The CABANA pivotal trial tested the hypothesis that primary catheter ablation for the elimination of AF is superior to state-of-the-art drug therapy for reducing recurrent AF in high-risk patients. The NaviStar ThermoCool device was used in the study.

Catheter ablation was performed percutaneously, with isolation of all four pulmonary veins. Additional adjunctive linear or circumferential ablation was conducted as necessary. In the medical management arm, patients could be treated with rhythm (16%), rate control (13%), or both (71%).

A total of 60 patients were randomised, in which 29 patients were randomised to catheter ablation, and 31 patients to medical management. Baseline characteristics were fairly similar between the two groups. About 80% had hypertension, 18% had diabetes, and 17% had underlying cardiomyopathies. About 35% had coronary artery disease, and 36% had class II or III heart failure. Paroxysmal AF was noted in 32%, and 68% had persistent or long-standing persistent AF. Prior anti-arrhythmic drugs had been tried in 30%, with 25% having failed one anti-arrhythmic drug.
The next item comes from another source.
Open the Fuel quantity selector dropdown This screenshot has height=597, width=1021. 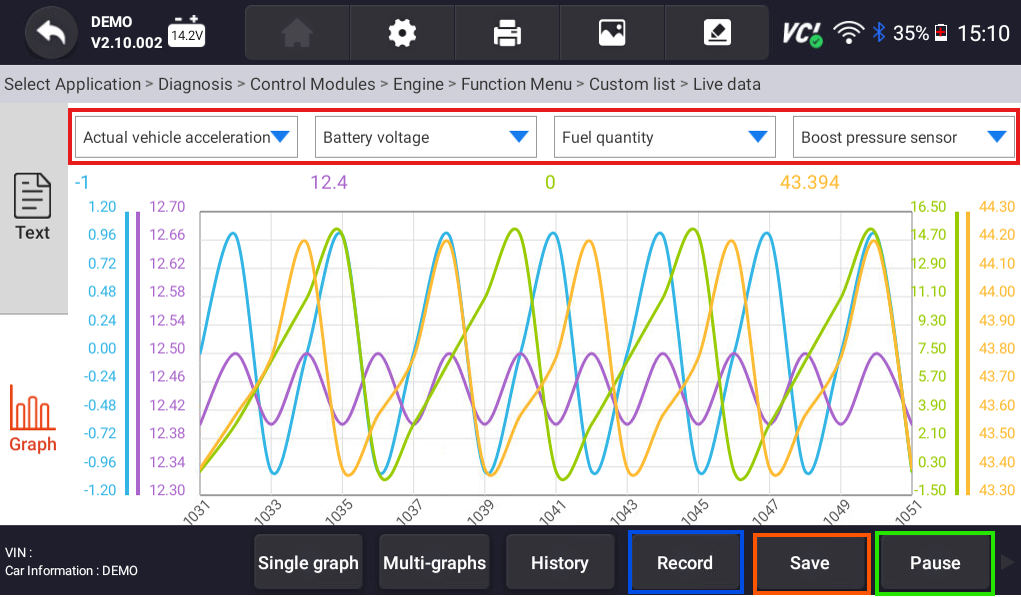coord(664,136)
About 23% of patients had a history of atrial flutter. About 39% of the patients had a CHADS score of ≥2.

The incidence of freedom from symptomatic AF after the blanking period was significantly higher in the catheter ablation arm, as compared with the drug arm (65% vs. 41%, hazard ratio [HR] 0.46, 95% confidence interval [CI] 0.21–0.99, p=0.03). However, the incidence of any AF, atrial flutter, or atrial tachycardia was similar between the two arms (66% vs. 72%, HR 0.69, 95% CI 0.37–1.32, p=0.26). About 13% of patients crossed over from the drug arm to the catheter ablation arm over the duration of follow-up, and 21% of patients in the catheter ablation arm needed at least one other ablation procedure.

Adverse events after catheter ablation included moderate pulmonary vein stenosis in one patient. There were no cases of severe pulmonary vein stenosis. In addition, two patients developed an arteriovenous fistula or a pseudoaneurysm, with no atrial oesophageal fistulas.
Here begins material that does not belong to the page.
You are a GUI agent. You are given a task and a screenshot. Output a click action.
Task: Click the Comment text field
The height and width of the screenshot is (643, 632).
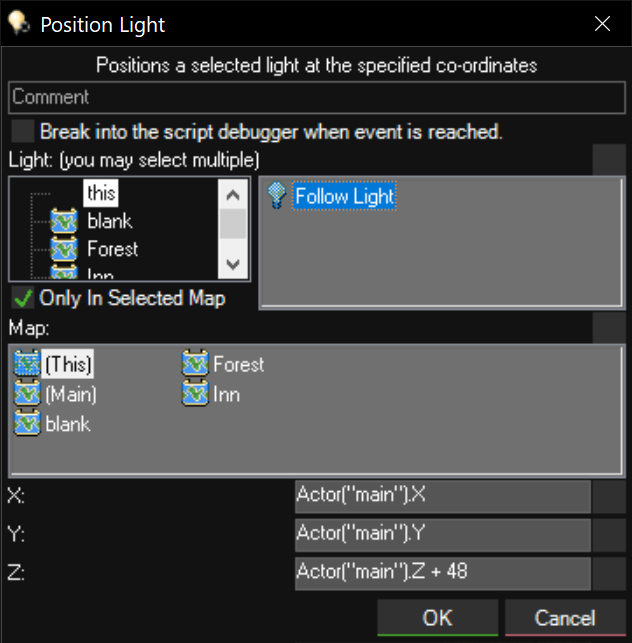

Packer said that late recurrence of AF may reduce long-term effectiveness of ablation and that the relative effectiveness of the two therapies could be similar over time. “This pilot study establishes the feasibility and importance of conducting a pivotal trial for establishing long-term outcome, mortality, quality of life, and cost of therapy for AF.”

“There is another critical point, and I think this is the real message of a trial like CABANA: It is not about the recurrence of atrial fibrillation,” he said. “It has to be about mortality. It has to be about other aggravating issues like stroke. It has to be about cost, and it has to be about complications. In a way you could say that the recurrence of atrial fibrillation is a surrogate. If these patients have a very good quality of life at low cost to the healthcare system, then we are talking benefit,” Packer said.

The CABANA pilot study was funded by St Jude Medical. The CABANA trial will enrol up to 3,000 patients to be followed for five years. The primary endpoint is total mortality, and secondary endpoints include a host of cardiovascular endpoints, including hospitalisations, bleeding, and stroke.